Overwhelmingly, the winner of the YA Agony Award is Susan Beth Pfeffer's depressingly realistic apocalypse novel Life As We Knew It. I am not sure that actually reading it was a moredepressing experience than reading my other personal top contenders, Out of the Dust (you burned your mother to death) and Taylor Five (your brother is dead and your family failed to save the orangutans), but it's certainly in my top three as well.

I think it won for the combination of scope of catastrophe (entire world), personal element (your own mother asks you to commit suicide), and, for people who actually read it, realism and plausibility (it feels like it really could happen-- and it would be depressing.)
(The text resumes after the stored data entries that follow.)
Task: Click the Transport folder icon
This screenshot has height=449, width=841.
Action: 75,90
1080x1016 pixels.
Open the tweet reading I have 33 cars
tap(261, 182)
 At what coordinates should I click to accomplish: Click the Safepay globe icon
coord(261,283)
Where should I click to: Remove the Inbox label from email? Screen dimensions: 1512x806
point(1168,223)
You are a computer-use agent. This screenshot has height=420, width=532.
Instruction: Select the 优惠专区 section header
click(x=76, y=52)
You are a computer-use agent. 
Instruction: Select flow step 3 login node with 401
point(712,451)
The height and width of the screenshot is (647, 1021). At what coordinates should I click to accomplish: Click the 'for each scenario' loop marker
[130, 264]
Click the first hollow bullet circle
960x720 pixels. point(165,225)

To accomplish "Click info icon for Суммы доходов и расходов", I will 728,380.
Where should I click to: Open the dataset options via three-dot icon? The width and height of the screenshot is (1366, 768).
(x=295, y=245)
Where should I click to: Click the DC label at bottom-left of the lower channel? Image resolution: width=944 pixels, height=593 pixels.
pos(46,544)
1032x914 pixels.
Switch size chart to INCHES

Regarding the runner-up, highlight to read spoilers for what it was and also more depressing details. Though actually, I am pretty sure there's more than one YA novel with that plot. Guy Burt's The Hole. Several teenagers tell their parents they're taking a trip somewhere else, but actually hold a slumber party in a WWII bunker. One of them locks the others in. This seems to be told retrospectively, after they've all escaped, but it turns out that they all horribly starved to death in the cold and dark, except for the narrator, who was the sole survivor after two weeks of torture and horror locked in with corpses as her friends died one by one, and is now understandably insane in an asylum. Since the boy she blames for locking them in turns out to not exist, either she did it herself or she is still so terrified of him that she disguised his identity-- so he's still out there. The real murderer and motive can never be known. Oh, and one of the boys raped her while they were all locked in. Cheery!

But all that made me think: what is the difference between depressing and angsty? They are not measures of quality! Good and bad books can be angsty or depressing, or both. Though in my opinion, depression beats angst: a book which is both angsty and depressing produces an overall feeling of depression.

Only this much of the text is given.